__Text to read__.
I’ve also learned that while prices can go down again, as it did for items such as canola oil and coffee (although not as low as it was beforehand), stealth inflation packaging is a great way for producers and grocers to gain a little bit more profit margin on their goods. From what I’ve seen, it’s a great way to ensure a little extra profit margin as nominal prices go down on the newly repackaged item but not enough on a per ounce basis to make it truly cheaper. It also resets the scale as it were, so that there’s a new baseline price upon which they can act in the future and over time, people will lose sight of how much the original price actually was.
But these factors are truly only temporary factors that can be remedied – and largely have been – with a change in situation. As the QE programs ended, the hot money flows have diminished significantly and the supply issues will ameliorate over time as either supplies again increase or demand is shifted away and to other items so that there’s a new equilibrium reached. In each of the commodities already listed – sugar, aluminum foil, coffee and cooking oil – the prices have either stabilized or again dropped, although not to the original level because prices never drop as readily as they increase (thank you, grocers and producers).
So the Food-Only Subindex rose over four years from a baseline of 100 in November 2010 to a high point of 115.13 in December, 2014 and it was this period that demonstrated the effect of the various factors as they overtook the effects of the deflation so feared by the Federal Reserve and other assorted central banks. But it was in the ten month period from January to October 2015 that deflation took the reins from the other factors as the Food-Only Subindex literally collapsed from December’s 115.13 to this month’s level of 106.17 – a drop of 53% in a period of time only a fifth of that through which the index rose. Despite the best efforts of the Federal Reserve to move prices upwards, it was in this ten month period that the deflation that it so feared came through as the effects of lower incomes and increased food stamp usage finally surged through the mass economy. Grocers aren’t stupid. They live with a thin profit margin and as a result are sensitive to their customers’ needs, wants and especially circumstances. It’s been in these past ten months that another process, more violent, as surged through as the grocers have found new suppliers willing and able to provide lower-priced alternatives to their clientele. The Great Depression taught that in a deflationary environment, few businesses survive and the three grocers have each gone to lengths to fight one another – and Walmart – for market share, rolling out new pricing strategies as well as simply finding new suppliers to provide the lowest cost alternatives for the customers. Yes, other prices are increasing such as rent, health care and tuition. But when looked at on a market basket basis, it’s the grocery where prices have crashed.

__Supplied entries__.
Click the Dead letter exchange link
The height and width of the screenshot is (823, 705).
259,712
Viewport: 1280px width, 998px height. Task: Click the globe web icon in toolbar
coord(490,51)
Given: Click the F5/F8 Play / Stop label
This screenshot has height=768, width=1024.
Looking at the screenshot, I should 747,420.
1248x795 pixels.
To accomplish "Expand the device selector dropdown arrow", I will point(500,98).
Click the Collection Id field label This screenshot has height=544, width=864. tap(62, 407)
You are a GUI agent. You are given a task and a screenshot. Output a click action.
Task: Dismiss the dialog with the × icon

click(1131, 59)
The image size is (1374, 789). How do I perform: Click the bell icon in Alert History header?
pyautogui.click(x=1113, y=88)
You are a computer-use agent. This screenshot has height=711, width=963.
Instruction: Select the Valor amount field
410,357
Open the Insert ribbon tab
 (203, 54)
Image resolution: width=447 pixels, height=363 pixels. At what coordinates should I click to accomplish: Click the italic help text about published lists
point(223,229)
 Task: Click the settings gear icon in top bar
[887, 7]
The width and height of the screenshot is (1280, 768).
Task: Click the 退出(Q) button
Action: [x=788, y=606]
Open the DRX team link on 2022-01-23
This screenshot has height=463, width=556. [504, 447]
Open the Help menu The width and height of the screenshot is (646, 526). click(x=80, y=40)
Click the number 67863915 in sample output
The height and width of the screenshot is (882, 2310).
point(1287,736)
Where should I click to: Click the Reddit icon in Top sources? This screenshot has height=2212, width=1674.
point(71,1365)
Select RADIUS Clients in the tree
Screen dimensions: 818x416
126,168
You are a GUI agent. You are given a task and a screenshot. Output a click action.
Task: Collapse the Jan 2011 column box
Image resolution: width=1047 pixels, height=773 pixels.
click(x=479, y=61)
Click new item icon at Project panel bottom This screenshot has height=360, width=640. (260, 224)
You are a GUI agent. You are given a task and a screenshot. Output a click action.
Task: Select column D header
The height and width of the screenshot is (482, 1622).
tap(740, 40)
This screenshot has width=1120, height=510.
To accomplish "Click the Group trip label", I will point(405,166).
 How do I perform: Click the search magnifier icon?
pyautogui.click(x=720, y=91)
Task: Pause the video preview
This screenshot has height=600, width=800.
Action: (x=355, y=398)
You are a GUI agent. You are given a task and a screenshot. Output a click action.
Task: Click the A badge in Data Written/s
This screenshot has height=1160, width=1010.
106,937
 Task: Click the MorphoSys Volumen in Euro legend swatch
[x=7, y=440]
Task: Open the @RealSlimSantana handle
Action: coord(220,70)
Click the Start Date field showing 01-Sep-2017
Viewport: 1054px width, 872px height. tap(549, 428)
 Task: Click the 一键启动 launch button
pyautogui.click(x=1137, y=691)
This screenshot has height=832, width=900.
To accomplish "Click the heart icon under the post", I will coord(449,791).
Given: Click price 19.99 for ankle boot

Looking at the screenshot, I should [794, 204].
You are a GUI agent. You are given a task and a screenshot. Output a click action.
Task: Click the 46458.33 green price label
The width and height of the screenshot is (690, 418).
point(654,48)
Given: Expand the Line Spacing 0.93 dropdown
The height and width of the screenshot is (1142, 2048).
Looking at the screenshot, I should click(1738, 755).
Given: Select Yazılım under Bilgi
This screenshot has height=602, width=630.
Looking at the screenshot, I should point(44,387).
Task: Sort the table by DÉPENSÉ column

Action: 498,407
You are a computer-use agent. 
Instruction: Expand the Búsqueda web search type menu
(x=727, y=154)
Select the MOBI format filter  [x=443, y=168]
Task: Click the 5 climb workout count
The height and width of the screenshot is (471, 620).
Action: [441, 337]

__Given task__.
Reproduce the passage on grocery prices above word for word, from "I’ve also learned" up to and including "price actually was.".

__Exercise output__.
I’ve also learned that while prices can go down again, as it did for items such as canola oil and coffee (although not as low as it was beforehand), stealth inflation packaging is a great way for producers and grocers to gain a little bit more profit margin on their goods. From what I’ve seen, it’s a great way to ensure a little extra profit margin as nominal prices go down on the newly repackaged item but not enough on a per ounce basis to make it truly cheaper. It also resets the scale as it were, so that there’s a new baseline price upon which they can act in the future and over time, people will lose sight of how much the original price actually was.